Proteomic analysis can also focus on quality such as for protein identification, or the determination of protein amounts by quantitative proteomics. These analyses are usually performed using a mass spectrometer, the “workhorse” in a proteomics experiment. A mass spectrometer has three main components: the ionization source, a mass analyzer, and a detector (Fig. 1.2c). There are primarily two types of ionization sources on mass spectrometers: matrix-assisted laser desorption ionization (MALDI) and electrospray ionization (ESI). The mass spectrometers are consequently named MALDI mass spectrometry (MALDI-MS) and electrospray ionization mass spectrometry (ESI-MS). Here, we describe a proteomics experiment, specifically how proteins and peptides are analyzed by MS. We also describe the type of information that can be obtained from such an experiment.

1.2 Biochemical Fractionation

The first step in a proteomics experiment is biochemical fractionation, in which various proteins are separated from each other using their physicochemical properties. Biochemical fractionation usually depends on the goal of the experiment and it is perhaps the most important step in a proteomics experiment. A good sample fractionation usually leads to a good experimental outcome. A proteomics experiment can still be performed without biochemical fractionation, for example, when one analyzes the full proteome of a cell at once. However, without biochemical fractionation, the results in a proteomics experiment may not necessarily be optimal.

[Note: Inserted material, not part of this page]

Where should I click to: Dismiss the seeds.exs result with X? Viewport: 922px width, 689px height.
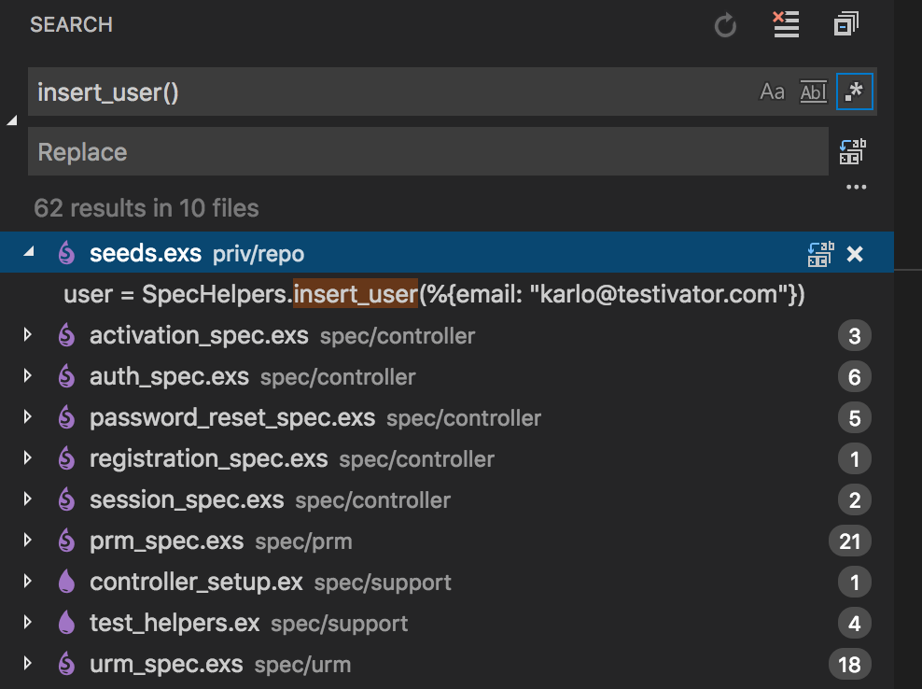(855, 254)
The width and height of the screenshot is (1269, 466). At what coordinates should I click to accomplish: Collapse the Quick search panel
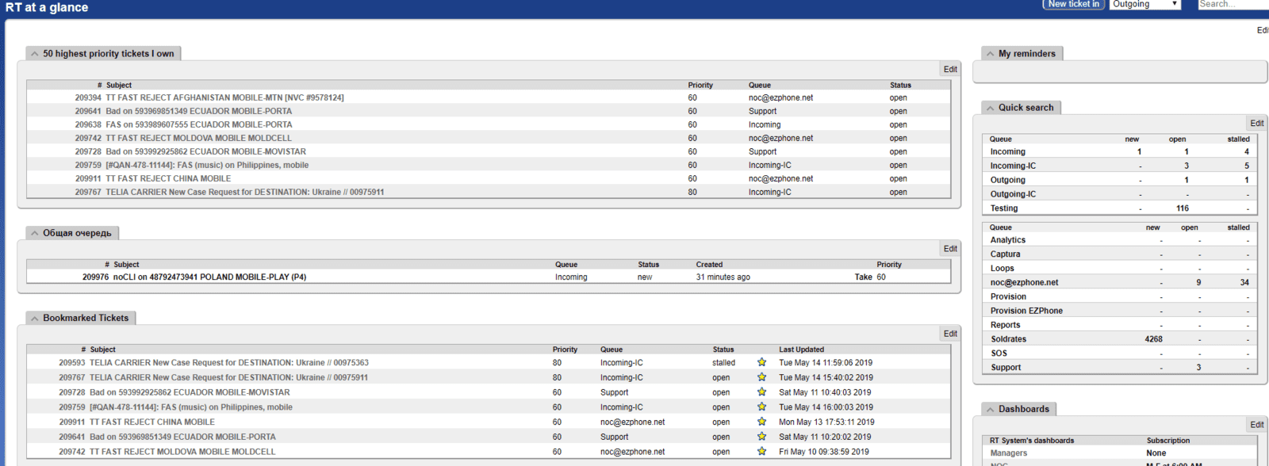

The physicochemical properties of proteins (or compounds of interest) that are used to achieve biochemical fractionation are, among others, molecular mass, isoelectric point, charge at various pH, and the protein’s affinity to other compounds. These properties of the proteins are well exploited by biochemical fractionations such as electrophoresis, centrifugation, and chromatography. Types of chromatography can include affinity chromatography, ion exchange chromatography, and size-exclusion chromatography.

To give one example, proteins can be separated by electrophoresis, usually SDS-PAGE, reduced and denatured, and then separated according to their molecular mass. If the reduction step is not used, the disulfide bridges in a protein or between proteins remain intact, thus providing an additional fractionation principle: two proteins with low molecular mass (such as haptoglobin subunits) are kept together through disulfide bridges and are separated under SDS-PAGE under nonreducing conditions as a heterotetramer with a high molecular mass. In a different variant of SDS-PAGE, but not using the detergent (SDS), one may separate proteins under native conditions. Therefore, simply by adding one reagent (for example, SDS) or two (SDS and a reducing agent like dithiothreitol or DTT), separation of these proteins may have a totally different outcome. A variant of SDS-PAGE is tricine-PAGE [27, 28], which has a principle of separation similar to the SDS-PAGE, but it has the highest separating resolution in the low molecular weight (Mw) proteins and peptides (2–20 kDa), where SDS-PAGE has poor or very poor resolution. Therefore, SDS-PAGE and tricine-PAGE complement each other.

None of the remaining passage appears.